Questions to answer:
A. Transcribe the passage of the Galveston County scam article between "The scammer used" and "account was valid.", inclusive.
B. Using the Galveston County scam article, answer these questions:
(i) Which company did the cybercriminal pretend to represent?
(ii) On what date was the Dawson Forensic report released publicly?
(iii) To whom does the county auditor report?

Document excerpt:
Scammers steal $500,000 from Galveston County, two officials held responsible

• A Galveston County judge called on 2 officials to resign, blaming them for the theft of the $500,000.
• The scammers have not been caught and the stolen funds have not been recovered.

Galveston County Judge Mark Henry called on the county's auditor and purchasing agent to resign accusing them of being responsible for scammers making away with hundreds of thousands of dollars.

In June 2018, a wrongful electronic payment of $525,282.39 was paid to a cybercriminal who posed as a county contractor. Judge Henry, at a county commissioners meeting, said that County Auditor Randall Rice and County Purchasing Agent Rufus Crowder should be held responsible for the erronous payment.

It is to be noted that the cybercriminal(s) have not been caught and the stolen funds have not been recovered. The cybercriminal(s) pretended to be a county contractor who represented Lucas Construction Co. - a Houston company doing road work for the county.

The disagreement

“I find it unacceptable that homeowners are held to a different standard than county employees," said Henry, "As a result of that, I'm calling for the resignation of the purchasing agent and the county auditor for their involvement and their refusal to take any responsibility for what has happened here."

The county judge revealed that he does not hold the authority to sack the two officials, as neither of them reported directly to him and commissioners court. Henry also said that he would direct their boards to hold them responsible.

"The purchasing agent reports to a purchasing agent board and the auditor reports to a state district judge board, so all six state district judges appoint him and can remove him," Henry said.

The County Auditor did not respond directly to Henry's demand, but he pointed out that an investigation conducted by Dawson Forensic Group revealed that no single office or person was to blame for the theft.

"I think that the report was fairly accurate... the conclusion they had was that everything that had been done was done according to the constitution of the state of Texas and the appropriate procedures were followed that were existing at the time and since that time, we've added additional procedures and policies in place and we're continuing to work to improve all of those things to further protect the county," the County Auditor, Rice said.

What happened?

The Dawson Forensic report, which was released publicly on December 3, 2018, provided a detailed account of the scam and the county's lack of safeguards in protecting itself against this kind of cyberattack.

The cybercriminal created a fake email address to pose as both a county employee and as a representative for the Lucas Construction Company. The scammer also used a form, obtained through the county's website, to request a change on the bank account information for the road contractor. The scammer also requested the company to make the payment through an electronic transfer, instead of paying with a paper check.

The scammer used fake email addresses that mimicked real email addresses used by the county and the contractor. The report stated that the county purchasing department lacked validation processes to ensure that the new bank account was valid.

The data:
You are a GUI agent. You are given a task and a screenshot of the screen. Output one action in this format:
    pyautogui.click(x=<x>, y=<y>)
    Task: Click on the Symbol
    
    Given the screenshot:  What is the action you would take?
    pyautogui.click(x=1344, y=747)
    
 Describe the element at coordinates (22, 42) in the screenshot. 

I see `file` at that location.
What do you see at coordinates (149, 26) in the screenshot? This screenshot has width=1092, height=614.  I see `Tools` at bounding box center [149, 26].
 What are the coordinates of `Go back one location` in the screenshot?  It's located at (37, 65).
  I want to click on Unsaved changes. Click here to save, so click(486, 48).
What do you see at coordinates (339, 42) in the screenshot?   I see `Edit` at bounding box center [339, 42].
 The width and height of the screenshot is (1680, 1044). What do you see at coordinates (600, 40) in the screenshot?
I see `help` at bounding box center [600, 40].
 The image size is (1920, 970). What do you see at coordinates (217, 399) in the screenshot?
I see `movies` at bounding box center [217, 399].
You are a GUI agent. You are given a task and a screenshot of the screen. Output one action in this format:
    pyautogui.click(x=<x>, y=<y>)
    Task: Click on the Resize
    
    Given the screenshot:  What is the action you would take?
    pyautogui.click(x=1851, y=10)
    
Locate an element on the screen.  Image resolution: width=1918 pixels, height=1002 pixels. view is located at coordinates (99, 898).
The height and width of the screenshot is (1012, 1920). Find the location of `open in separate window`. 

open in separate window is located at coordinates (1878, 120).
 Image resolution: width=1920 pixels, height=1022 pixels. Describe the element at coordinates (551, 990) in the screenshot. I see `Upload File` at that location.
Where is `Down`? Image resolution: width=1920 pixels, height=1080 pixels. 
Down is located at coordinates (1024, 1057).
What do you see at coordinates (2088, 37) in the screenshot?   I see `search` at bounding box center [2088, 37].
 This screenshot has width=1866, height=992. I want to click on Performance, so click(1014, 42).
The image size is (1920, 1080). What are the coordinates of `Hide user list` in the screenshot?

Answers by item:
A.
The scammer used fake email addresses that mimicked real email addresses used by the county and the contractor. The report stated that the county purchasing department lacked validation processes to ensure that the new bank account was valid.

B.
(i) Lucas Construction Co., a Houston company doing road work for the county.
(ii) December 3, 2018.
(iii) A state district judge board.